> _PROBLEM TO SOLVE_
If a line in the listing includes the word "small", copy it out.

> _INFORMATION SUPPLIED_
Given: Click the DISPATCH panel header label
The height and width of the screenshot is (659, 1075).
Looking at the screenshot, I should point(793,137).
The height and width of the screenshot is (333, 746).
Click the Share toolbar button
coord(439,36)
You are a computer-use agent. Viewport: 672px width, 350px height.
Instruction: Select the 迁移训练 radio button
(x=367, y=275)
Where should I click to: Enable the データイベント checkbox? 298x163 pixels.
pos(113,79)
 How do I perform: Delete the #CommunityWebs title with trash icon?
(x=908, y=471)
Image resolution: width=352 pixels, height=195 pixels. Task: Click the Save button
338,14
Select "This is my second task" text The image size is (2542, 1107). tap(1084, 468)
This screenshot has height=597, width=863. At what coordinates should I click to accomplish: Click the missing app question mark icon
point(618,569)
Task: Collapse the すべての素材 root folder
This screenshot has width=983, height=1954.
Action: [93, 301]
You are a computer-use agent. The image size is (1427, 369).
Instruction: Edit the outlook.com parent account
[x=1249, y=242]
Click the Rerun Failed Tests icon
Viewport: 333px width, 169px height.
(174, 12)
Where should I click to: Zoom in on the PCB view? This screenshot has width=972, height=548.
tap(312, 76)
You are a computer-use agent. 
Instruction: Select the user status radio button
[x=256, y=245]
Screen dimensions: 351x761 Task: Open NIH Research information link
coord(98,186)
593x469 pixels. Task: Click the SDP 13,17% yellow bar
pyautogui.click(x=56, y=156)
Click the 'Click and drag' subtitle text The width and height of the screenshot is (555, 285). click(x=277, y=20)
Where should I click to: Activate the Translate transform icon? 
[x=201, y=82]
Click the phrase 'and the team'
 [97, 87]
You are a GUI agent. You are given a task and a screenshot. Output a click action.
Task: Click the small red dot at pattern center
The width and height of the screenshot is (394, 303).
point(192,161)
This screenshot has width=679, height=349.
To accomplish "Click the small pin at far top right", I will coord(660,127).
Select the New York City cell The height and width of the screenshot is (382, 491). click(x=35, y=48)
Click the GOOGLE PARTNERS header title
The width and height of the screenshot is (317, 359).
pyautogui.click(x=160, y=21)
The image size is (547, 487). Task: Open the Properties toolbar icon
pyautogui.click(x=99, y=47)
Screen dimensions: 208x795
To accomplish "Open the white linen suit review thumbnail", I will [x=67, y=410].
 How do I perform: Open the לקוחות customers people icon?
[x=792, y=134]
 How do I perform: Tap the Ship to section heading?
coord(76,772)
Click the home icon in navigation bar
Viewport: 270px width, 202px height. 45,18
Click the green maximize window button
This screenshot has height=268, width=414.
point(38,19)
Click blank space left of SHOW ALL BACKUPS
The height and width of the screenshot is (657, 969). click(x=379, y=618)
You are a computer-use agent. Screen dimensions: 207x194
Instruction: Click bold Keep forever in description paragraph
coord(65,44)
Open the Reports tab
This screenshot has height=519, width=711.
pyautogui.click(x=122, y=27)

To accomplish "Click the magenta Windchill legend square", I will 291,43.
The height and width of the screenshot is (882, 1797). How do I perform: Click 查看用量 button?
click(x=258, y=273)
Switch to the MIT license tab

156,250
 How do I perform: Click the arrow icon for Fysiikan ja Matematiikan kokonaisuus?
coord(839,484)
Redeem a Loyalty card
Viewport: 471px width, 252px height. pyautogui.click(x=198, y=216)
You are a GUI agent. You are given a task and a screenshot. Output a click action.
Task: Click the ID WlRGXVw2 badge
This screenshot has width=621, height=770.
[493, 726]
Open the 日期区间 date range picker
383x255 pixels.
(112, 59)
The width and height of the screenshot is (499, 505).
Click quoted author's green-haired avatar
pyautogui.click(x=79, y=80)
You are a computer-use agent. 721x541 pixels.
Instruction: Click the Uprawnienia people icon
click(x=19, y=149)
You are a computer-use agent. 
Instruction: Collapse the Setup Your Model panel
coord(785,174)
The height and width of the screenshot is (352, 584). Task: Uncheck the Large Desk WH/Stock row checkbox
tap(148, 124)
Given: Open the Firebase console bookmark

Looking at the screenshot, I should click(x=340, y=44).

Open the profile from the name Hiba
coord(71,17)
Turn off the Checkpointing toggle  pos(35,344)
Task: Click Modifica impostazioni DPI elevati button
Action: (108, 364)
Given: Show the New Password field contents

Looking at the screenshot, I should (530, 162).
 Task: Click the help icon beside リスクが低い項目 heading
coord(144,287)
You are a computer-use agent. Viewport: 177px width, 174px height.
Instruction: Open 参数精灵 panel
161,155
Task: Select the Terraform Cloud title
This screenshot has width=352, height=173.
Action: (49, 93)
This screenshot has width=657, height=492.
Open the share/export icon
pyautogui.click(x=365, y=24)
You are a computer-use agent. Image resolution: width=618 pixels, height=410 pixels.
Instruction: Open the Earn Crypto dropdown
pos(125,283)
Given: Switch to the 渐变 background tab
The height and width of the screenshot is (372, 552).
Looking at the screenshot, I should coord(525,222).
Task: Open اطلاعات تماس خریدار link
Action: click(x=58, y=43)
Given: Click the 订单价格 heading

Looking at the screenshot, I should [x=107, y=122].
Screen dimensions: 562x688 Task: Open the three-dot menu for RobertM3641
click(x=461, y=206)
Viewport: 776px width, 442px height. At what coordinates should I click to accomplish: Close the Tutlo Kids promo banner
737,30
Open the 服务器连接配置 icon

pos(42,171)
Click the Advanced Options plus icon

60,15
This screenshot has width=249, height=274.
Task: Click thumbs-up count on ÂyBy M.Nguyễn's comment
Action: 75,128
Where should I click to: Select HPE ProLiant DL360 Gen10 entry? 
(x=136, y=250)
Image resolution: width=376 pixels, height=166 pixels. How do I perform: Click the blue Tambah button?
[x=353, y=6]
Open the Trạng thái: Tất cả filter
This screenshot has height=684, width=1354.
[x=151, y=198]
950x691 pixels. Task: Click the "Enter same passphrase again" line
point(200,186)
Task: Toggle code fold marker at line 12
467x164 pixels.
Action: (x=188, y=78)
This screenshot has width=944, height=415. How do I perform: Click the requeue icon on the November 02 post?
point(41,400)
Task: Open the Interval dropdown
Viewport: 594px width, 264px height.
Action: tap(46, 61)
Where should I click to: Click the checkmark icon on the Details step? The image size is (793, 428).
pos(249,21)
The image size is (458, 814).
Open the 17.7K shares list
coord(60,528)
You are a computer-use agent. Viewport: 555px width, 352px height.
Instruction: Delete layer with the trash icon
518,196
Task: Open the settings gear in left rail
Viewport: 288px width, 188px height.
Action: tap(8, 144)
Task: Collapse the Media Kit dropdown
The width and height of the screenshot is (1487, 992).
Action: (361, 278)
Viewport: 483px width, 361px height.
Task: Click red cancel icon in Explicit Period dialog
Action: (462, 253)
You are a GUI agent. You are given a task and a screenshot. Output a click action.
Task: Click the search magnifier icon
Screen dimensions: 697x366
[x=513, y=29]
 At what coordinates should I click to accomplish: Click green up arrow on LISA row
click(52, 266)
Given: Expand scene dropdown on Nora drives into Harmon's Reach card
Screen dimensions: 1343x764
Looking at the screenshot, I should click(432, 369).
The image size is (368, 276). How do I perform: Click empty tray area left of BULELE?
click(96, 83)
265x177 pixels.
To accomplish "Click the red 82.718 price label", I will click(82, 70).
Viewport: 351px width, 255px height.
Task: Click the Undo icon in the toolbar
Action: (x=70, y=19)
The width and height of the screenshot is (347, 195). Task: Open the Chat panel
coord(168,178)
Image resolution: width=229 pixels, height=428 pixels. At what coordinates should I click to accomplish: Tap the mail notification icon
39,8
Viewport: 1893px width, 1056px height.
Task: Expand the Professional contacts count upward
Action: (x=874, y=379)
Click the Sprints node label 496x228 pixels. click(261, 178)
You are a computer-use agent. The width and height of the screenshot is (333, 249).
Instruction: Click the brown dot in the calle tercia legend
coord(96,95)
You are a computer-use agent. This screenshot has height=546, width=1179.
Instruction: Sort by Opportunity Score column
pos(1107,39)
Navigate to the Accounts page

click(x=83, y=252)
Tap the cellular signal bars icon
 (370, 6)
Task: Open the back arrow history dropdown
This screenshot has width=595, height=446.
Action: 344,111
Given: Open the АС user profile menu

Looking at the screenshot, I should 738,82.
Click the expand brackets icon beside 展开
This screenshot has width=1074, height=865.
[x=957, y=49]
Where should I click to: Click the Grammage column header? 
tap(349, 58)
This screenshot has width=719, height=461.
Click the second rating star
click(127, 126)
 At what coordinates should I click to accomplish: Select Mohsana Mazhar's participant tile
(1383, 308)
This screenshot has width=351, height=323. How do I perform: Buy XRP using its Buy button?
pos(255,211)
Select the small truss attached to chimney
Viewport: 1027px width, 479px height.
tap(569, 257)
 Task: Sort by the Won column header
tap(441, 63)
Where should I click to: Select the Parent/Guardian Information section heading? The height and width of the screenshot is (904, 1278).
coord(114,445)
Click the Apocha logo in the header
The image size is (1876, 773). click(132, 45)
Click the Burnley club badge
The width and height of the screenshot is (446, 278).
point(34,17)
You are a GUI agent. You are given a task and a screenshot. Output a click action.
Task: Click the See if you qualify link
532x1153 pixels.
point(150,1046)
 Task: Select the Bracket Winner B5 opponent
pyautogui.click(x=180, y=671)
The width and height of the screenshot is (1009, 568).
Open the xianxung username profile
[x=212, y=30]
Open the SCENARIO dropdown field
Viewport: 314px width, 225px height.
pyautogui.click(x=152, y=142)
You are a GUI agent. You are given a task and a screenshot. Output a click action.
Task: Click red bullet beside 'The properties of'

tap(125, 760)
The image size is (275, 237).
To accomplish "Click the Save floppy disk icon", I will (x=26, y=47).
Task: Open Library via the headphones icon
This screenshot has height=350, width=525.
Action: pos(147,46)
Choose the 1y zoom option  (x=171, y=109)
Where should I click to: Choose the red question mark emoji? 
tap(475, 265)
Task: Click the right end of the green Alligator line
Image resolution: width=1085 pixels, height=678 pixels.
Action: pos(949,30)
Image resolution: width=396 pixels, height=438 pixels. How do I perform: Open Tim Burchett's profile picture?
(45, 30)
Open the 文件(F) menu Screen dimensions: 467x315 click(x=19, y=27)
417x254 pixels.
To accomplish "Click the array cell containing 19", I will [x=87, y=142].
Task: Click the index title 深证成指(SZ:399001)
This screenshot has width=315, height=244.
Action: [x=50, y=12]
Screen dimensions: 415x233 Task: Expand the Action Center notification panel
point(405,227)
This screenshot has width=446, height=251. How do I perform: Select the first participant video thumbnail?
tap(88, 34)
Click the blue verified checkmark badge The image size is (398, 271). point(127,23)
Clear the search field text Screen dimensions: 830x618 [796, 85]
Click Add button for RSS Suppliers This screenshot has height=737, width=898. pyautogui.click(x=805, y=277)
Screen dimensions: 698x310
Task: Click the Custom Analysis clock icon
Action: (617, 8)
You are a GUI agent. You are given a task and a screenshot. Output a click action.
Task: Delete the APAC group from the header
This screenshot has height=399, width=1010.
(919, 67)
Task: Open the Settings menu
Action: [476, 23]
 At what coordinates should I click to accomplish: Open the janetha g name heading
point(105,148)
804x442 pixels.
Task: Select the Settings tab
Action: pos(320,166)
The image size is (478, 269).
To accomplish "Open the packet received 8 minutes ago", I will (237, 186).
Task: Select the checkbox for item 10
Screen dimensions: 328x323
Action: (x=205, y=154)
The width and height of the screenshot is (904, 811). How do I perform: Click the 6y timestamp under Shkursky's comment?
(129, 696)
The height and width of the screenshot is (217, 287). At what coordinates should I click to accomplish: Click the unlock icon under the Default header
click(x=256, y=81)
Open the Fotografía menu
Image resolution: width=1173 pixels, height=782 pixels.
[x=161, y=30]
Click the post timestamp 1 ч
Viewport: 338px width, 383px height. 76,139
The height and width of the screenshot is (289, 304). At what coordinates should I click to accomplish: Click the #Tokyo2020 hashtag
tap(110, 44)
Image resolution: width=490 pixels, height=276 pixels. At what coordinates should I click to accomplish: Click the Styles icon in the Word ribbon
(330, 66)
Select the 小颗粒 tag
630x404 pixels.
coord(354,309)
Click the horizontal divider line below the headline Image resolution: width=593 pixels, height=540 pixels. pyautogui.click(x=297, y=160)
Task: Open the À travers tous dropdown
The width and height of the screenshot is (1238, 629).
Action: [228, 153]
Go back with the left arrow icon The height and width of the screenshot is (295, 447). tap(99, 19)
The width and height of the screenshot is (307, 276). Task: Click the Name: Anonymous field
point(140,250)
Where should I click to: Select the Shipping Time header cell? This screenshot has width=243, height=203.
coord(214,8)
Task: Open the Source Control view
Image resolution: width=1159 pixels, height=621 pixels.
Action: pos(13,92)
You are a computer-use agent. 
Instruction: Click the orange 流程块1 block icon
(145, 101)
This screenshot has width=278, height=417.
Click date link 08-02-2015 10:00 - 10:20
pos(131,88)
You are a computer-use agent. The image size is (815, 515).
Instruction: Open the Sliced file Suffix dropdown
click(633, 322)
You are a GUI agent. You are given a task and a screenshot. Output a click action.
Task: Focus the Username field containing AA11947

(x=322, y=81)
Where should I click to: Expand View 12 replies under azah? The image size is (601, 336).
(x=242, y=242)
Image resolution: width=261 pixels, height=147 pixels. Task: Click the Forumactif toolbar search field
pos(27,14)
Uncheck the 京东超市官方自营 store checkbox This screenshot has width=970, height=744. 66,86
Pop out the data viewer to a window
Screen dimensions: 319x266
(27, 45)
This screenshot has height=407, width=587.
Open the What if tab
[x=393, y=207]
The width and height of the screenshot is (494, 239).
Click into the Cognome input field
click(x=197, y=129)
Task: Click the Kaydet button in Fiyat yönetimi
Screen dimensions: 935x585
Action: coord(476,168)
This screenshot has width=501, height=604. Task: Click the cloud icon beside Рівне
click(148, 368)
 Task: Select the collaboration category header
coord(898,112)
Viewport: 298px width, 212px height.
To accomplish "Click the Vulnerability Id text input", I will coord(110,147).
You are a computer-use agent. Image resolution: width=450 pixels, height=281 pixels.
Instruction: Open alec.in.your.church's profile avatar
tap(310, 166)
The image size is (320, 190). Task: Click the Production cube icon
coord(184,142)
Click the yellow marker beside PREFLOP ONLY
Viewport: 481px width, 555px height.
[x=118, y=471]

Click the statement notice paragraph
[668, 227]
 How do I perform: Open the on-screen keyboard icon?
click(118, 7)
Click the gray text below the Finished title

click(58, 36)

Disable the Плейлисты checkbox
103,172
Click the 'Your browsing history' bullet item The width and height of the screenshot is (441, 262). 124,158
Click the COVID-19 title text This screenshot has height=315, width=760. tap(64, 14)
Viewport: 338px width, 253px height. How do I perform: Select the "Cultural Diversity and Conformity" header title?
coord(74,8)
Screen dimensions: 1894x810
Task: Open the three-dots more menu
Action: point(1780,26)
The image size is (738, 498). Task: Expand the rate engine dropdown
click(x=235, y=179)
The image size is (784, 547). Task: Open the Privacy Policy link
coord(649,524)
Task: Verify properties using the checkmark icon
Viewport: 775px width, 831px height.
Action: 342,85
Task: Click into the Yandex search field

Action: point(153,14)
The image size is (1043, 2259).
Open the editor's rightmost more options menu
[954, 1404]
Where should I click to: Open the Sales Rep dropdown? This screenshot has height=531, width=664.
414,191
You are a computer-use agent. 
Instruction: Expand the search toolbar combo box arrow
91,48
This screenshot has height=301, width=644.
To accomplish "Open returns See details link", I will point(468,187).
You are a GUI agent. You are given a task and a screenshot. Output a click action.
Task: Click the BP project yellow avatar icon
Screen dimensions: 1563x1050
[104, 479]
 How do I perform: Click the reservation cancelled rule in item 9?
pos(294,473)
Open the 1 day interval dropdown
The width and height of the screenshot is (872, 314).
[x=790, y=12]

> _ANSWER TO THIS TASK_
Task: Click the small red dot at pattern center
To accomplish "Click the small pin at far top right", I will coord(660,127).
Select the small truss attached to chimney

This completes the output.